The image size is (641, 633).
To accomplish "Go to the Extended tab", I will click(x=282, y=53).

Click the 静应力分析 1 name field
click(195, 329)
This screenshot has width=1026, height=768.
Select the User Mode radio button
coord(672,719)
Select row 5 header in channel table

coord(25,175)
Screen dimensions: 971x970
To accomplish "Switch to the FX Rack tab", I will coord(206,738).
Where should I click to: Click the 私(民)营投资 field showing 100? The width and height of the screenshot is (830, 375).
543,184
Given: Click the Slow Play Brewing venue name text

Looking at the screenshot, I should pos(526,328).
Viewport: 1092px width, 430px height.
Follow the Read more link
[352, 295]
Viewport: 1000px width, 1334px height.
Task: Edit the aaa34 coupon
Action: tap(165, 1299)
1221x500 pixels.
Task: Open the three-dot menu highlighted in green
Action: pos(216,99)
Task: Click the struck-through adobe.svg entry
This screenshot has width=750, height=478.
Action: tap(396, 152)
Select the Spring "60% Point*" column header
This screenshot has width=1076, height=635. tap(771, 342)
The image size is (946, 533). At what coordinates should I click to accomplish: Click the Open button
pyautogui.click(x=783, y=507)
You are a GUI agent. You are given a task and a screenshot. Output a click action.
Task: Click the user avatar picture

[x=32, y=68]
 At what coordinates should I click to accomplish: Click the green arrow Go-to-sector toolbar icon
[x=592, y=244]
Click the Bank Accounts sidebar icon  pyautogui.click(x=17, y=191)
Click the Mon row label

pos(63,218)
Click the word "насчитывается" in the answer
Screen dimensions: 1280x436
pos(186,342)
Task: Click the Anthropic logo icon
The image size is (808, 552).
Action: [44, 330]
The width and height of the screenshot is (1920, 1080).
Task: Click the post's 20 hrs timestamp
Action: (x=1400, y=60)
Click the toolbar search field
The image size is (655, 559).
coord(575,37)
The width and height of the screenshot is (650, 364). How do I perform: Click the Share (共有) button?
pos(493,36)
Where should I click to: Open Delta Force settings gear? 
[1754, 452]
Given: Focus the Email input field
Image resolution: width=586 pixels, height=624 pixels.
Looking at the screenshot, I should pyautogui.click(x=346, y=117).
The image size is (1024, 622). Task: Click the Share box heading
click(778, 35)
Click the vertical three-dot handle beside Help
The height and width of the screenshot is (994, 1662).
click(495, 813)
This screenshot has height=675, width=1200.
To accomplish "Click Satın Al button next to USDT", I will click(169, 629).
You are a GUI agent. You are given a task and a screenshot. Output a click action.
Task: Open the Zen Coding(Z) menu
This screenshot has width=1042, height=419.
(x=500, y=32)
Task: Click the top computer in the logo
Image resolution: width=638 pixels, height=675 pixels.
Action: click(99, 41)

^^^^^^^^^^^^^^^^

Your task: A line belongs in the answer if it contains the word "will"; please copy each such line from the material.

Response:
To accomplish "Go to the Extended tab", I will click(x=282, y=53).
To accomplish "Switch to the FX Rack tab", I will coord(206,738).
To accomplish "Click Satın Al button next to USDT", I will click(169, 629).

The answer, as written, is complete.